■ **ЗАДАНИЯ**
1 - Что на моряке, судя по тексту песен, было в пятнах запёкшейся крови?
2 - Извлеките из текста песен всё, начиная со слов «За его молодых» и вниз до слов «с косой золотой.» включительно.
3 - Продолжите текст песен, начав сразу после его последней строки.

■ **ФРАГМЕНТ ТЕКСТА**

——————————

На пустынном рейде Севастополя
ни луны, ни звёзд, ни огонька.
В эту ночь кварталами спалёнными
шел моряк, прощаясь с бастионами,
с мёртвой корабельной стороной..
На кладбище старом, над могилами
конвоиры вскинули стволы.
Он стоял. Тельняшка полосатая,
пятнами от крови запеклась.
Он сказал: "Повоевал богато я,
вашей чёрной крови пролил всласть.
Это мы с братвой, ночами тёмными
вас подстерегали пулей злой.
В Инкермане над каменоломнями,
на крутых утёсах под Ялтой.
Встали вы на якоря, не рано ли?
Шторм придёт и вырвет якоря.
В разнобой, не в лад винтовки грянули.
Кровью озарилася заря…"
А вот песня о Северном Флоте:"Я люблю этот город туманов,
опустившихся, низко к воде.
За его молодых капитанов,
что я знаю, не дрогнут нигде.
А ещё я скажу по секрету.
Я люблю этот город морской
за одну дорогую примету,
за девчонку с косой золотой.
Переулок ветрами увитый
и на рейде морские суда,
а за ними простор ледовитый,
где сливается с небом вода.
В нём грустил я последние годы,
твои, вспоминая черты.
Я хмелел от лихой непогоды,
как от чистого спирта, а ты?"

——————————

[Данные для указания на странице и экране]
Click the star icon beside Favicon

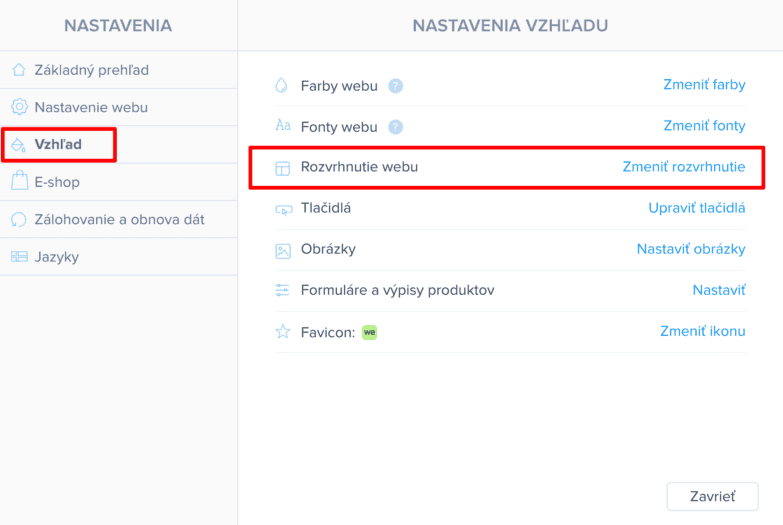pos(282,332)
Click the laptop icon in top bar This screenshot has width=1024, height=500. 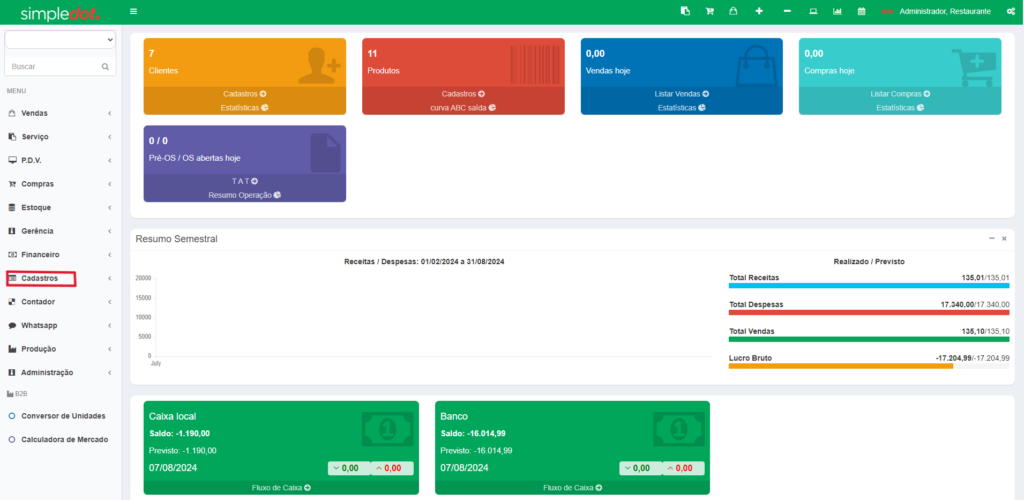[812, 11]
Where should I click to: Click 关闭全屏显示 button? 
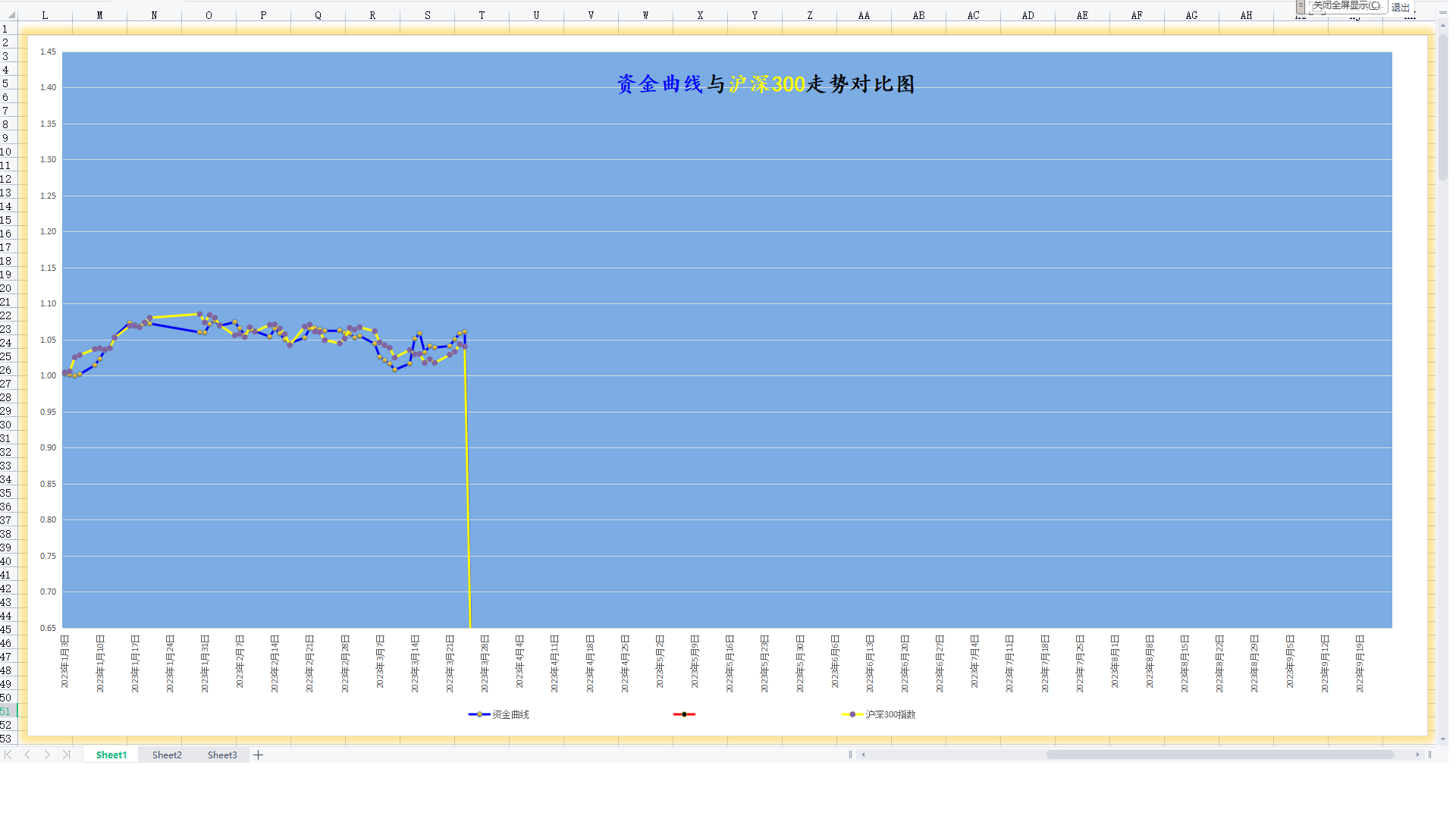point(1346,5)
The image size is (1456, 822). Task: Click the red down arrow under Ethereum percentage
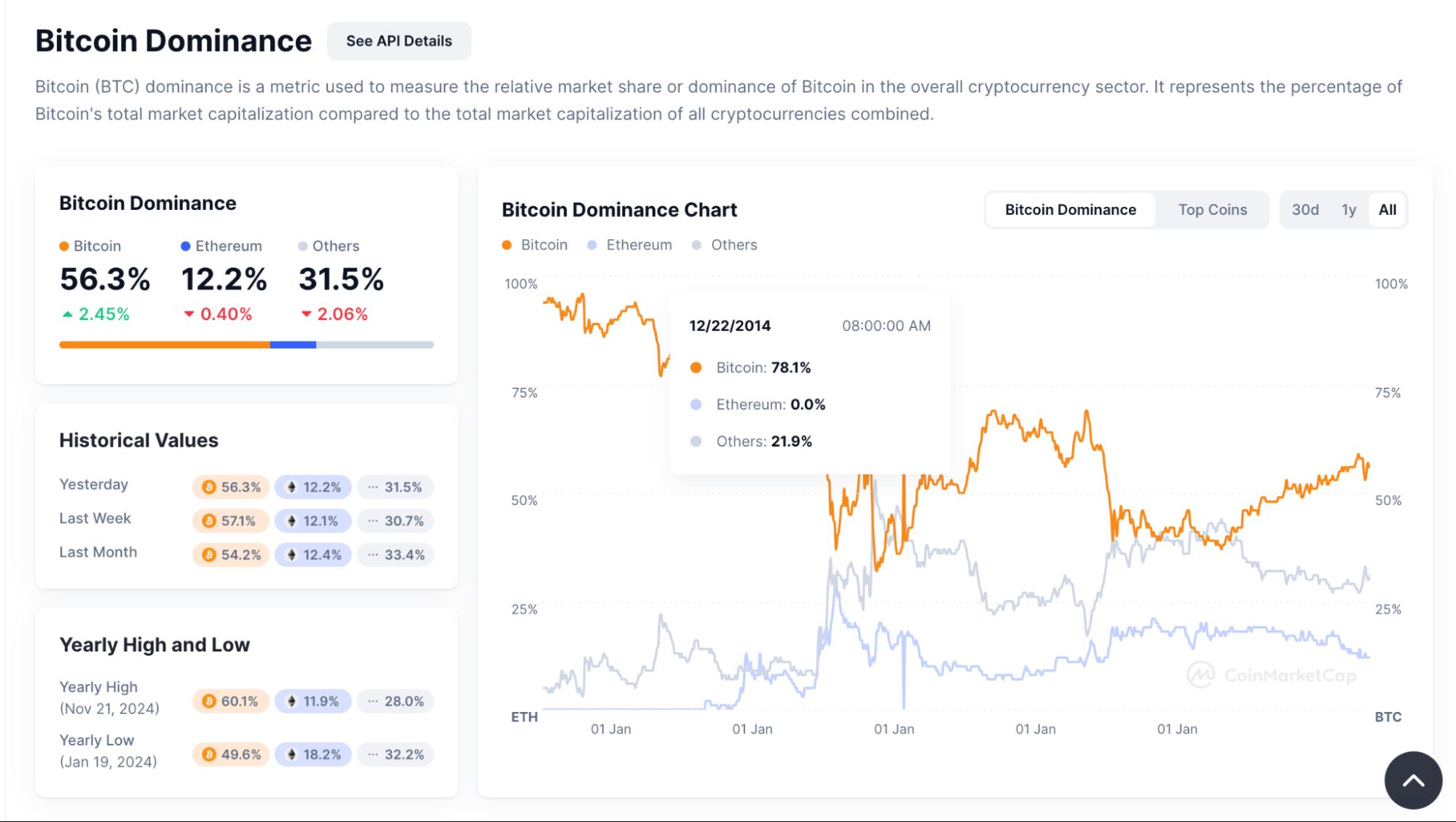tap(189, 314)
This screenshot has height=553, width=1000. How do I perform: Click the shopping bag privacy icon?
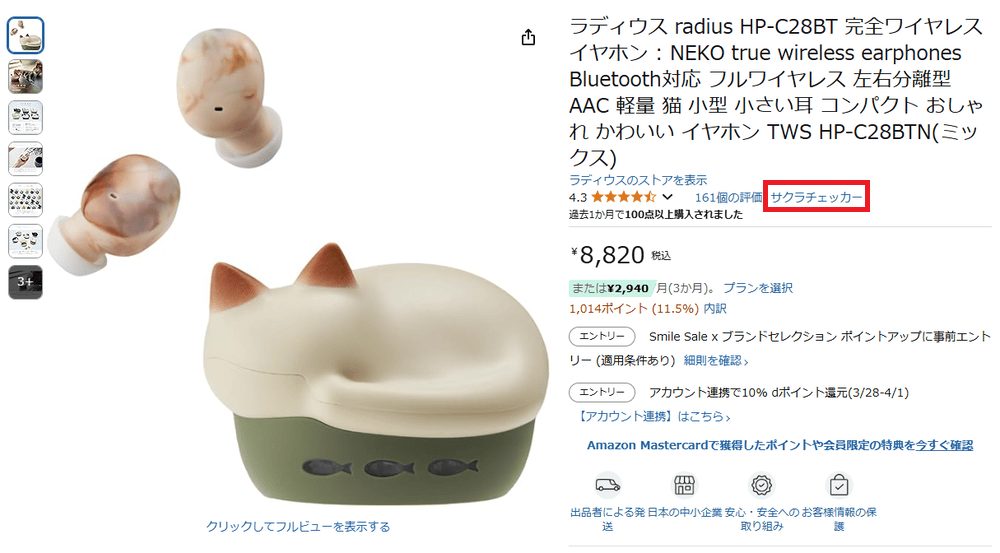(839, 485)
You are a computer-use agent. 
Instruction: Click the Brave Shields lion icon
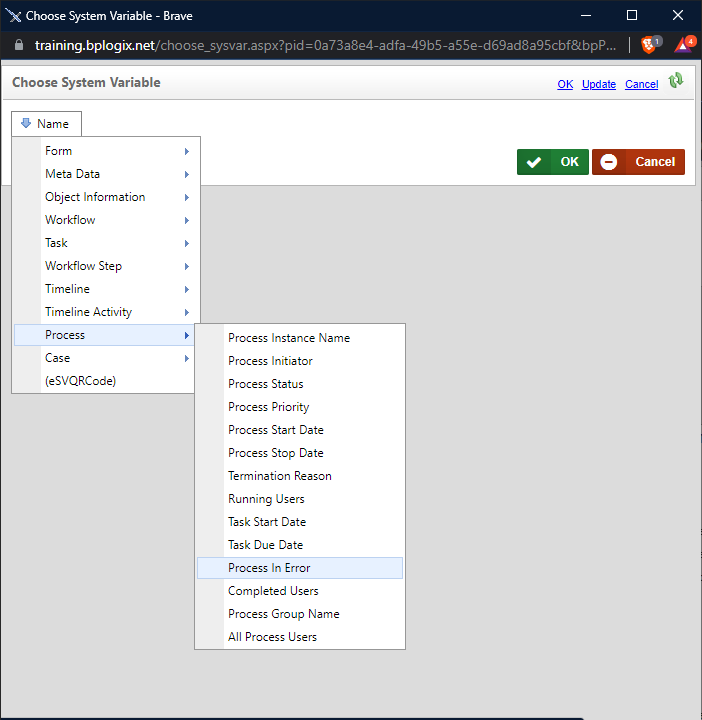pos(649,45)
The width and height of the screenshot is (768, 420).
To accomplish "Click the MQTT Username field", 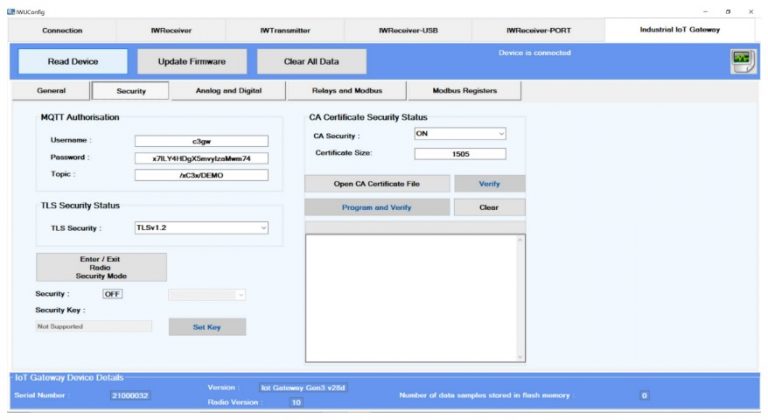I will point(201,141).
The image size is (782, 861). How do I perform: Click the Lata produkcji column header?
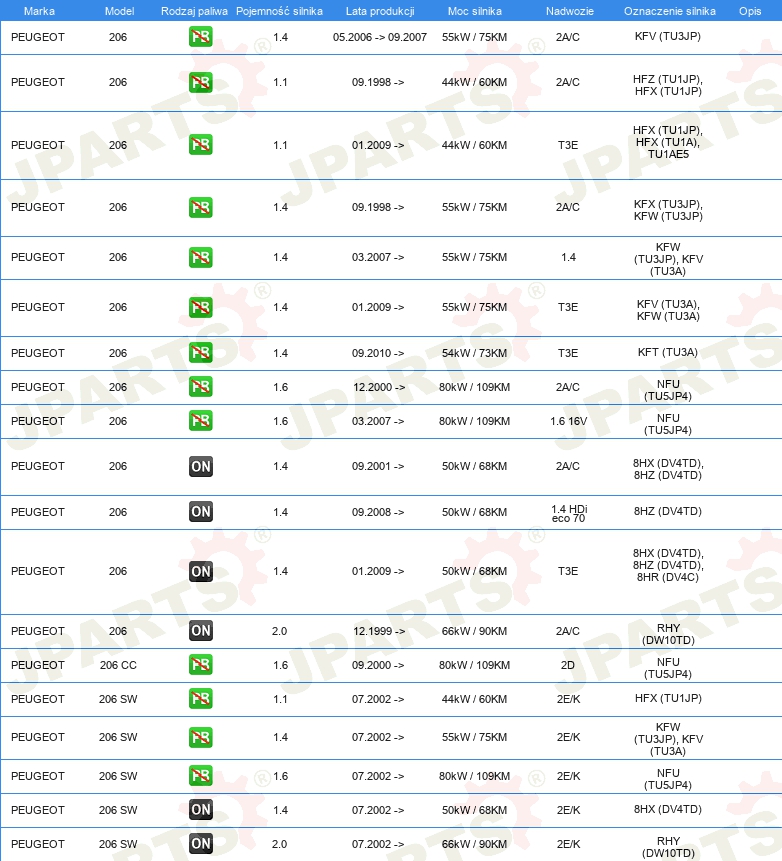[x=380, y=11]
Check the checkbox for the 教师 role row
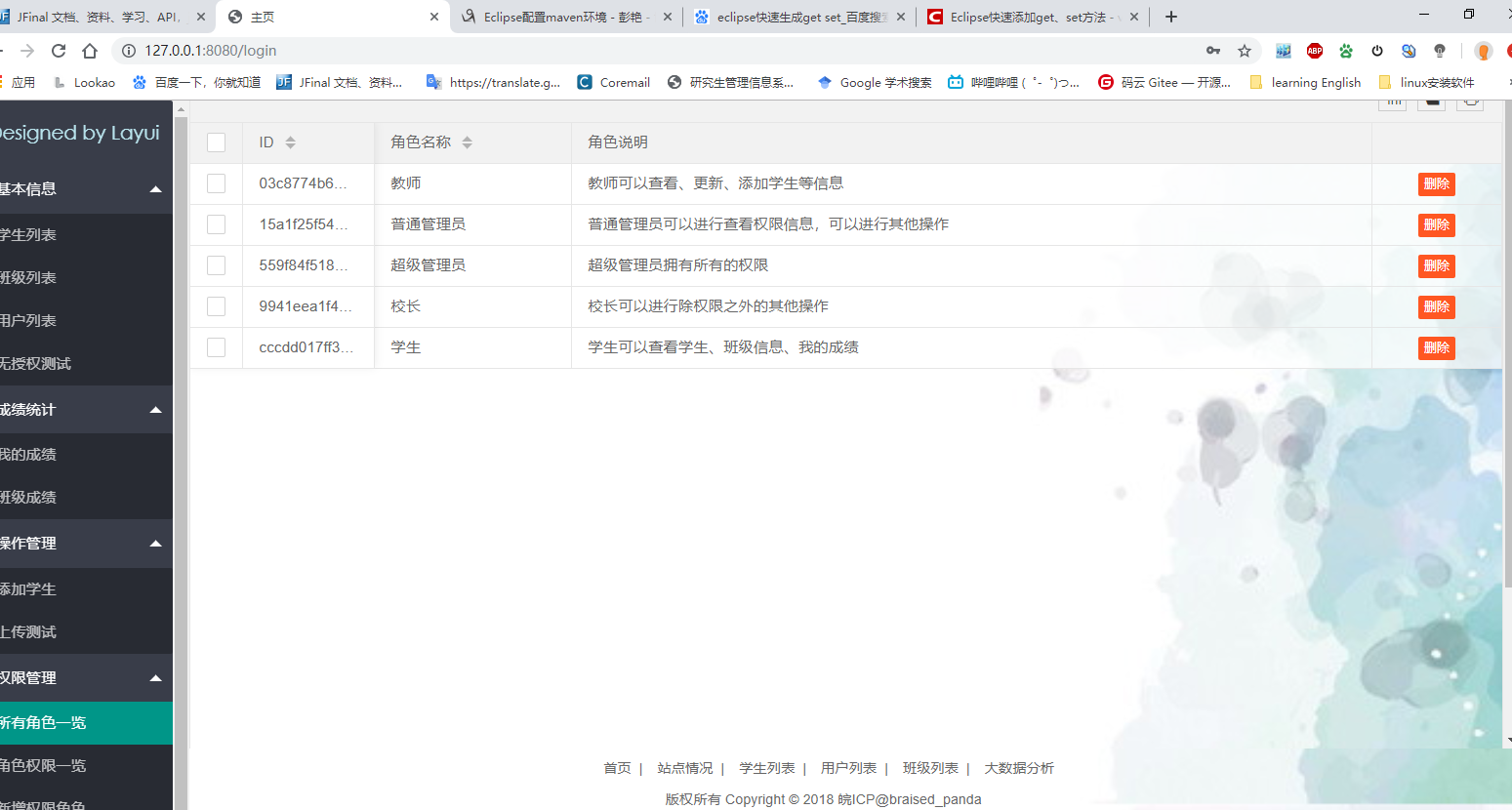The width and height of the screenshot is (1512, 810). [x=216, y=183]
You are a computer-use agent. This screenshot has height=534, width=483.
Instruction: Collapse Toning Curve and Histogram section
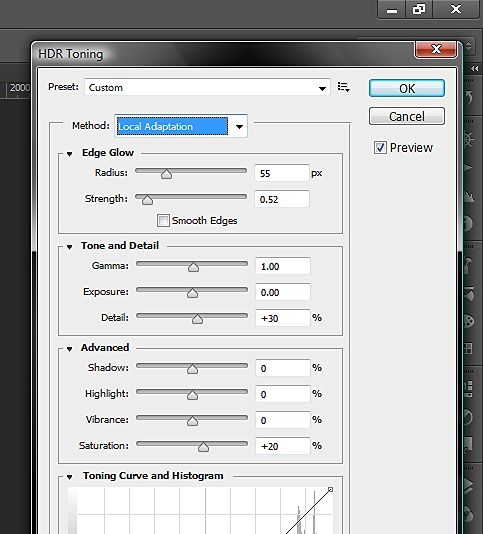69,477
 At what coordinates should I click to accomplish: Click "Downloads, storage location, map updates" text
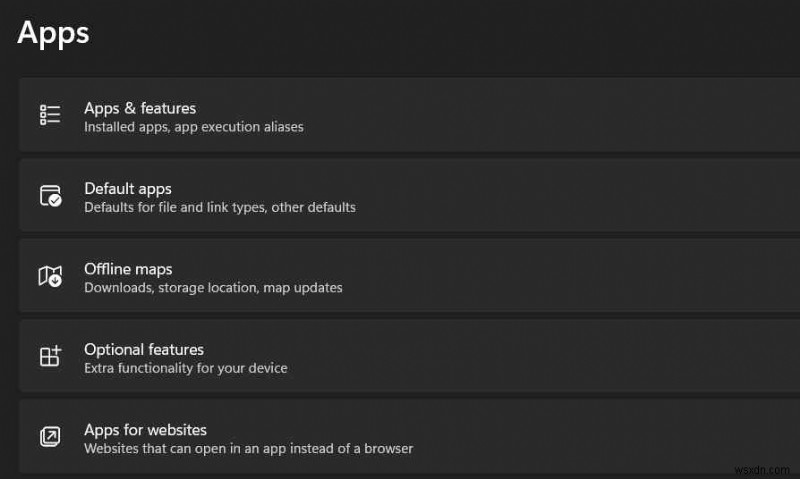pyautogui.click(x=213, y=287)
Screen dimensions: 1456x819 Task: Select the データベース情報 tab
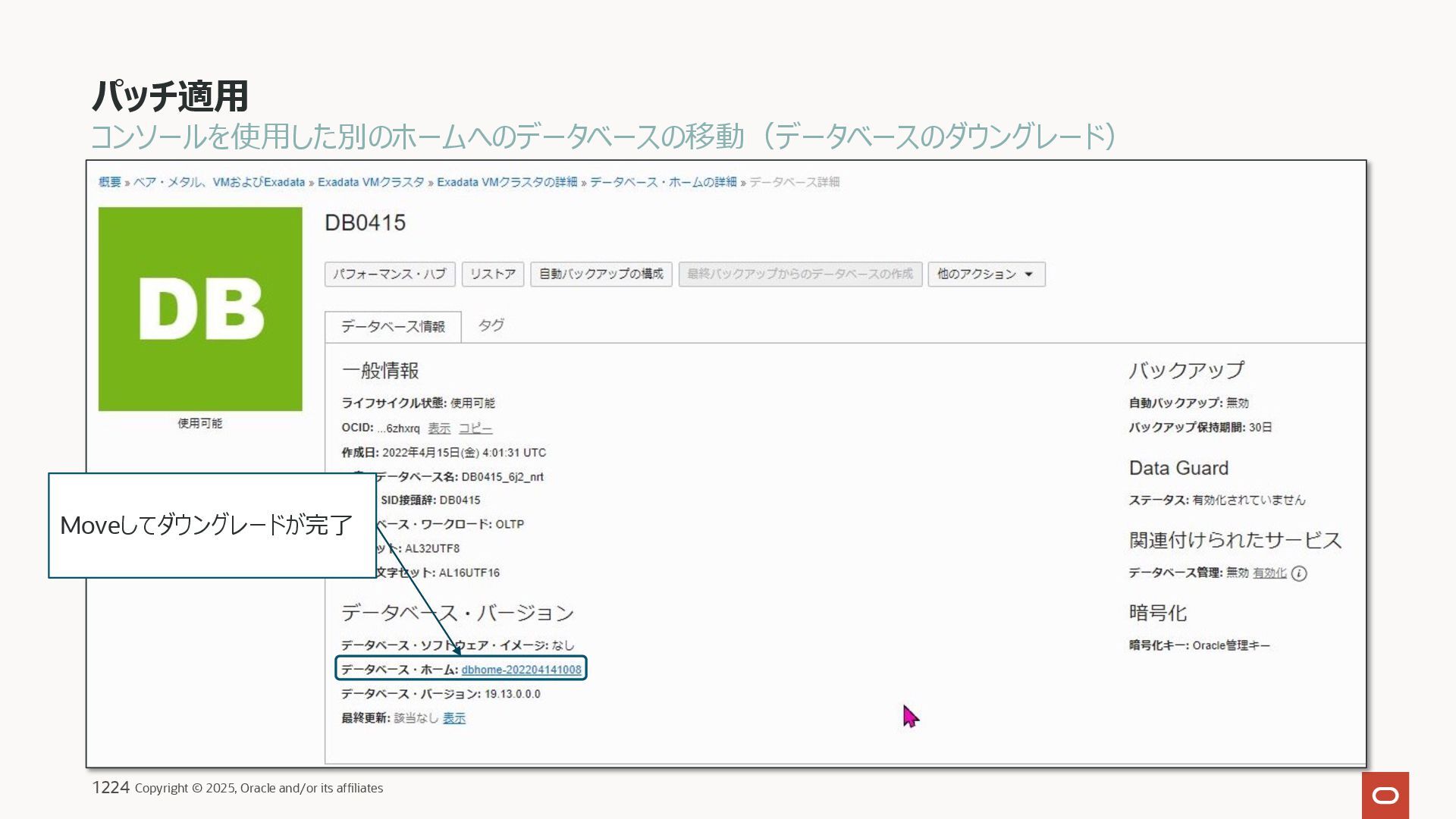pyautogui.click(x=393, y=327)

——————————

■ **ОТВЕТЫ К ЗАДАНИЯМ**
1 - Полосатая тельняшка.

2 -
За его молодых капитанов,
что я знаю, не дрогнут нигде.
А ещё я скажу по секрету.
Я люблю этот город морской
за одну дорогую примету,
за девчонку с косой золотой.

3 -
Ещё помню песню о морских "охотниках":"На этой дубовой скорлупке
отважные люди плывут
Пусть волны доходят до рубки,
но с ног они нас не собьют.
Мы с морем сроднились, ребята.
Гордимся мы службой такой.
Уходит от берега "ястреб" морской
и девушка машет рукой".
Вот ещё одна песня:"Ходят ветры, ходят вьюги
с океана в океан.
Ходит с севера до юга
в дождь, метели и туман.
На ветру не остывая
от фронтов и до фронтов,
ходит слава боевая
о геройстве моряков.
Это в бой идут матросы.
Это в бой идут моря
Но бывает, расстаётся
с кораблём своим моряк.
Значит, силу краснофлотца
на земле узнает враг.
Ничего, что сердцу тяжко
и не флотская шинель.
На груди твоей тельняшка,
тёмно-синяя фланель.
Это в бой идут матросы
Это в бой идут моря.
И когда бои вскипают
и тебе сам чёрт не брат
В жаркой схватке возникают
бескозырка и бушлат.
И опять в руке граната
и глаза огнём горят
То балтиец из Кронштадта,
из Полярного моряк.
Это в бой идут матросы.
Это в бой идут моря!"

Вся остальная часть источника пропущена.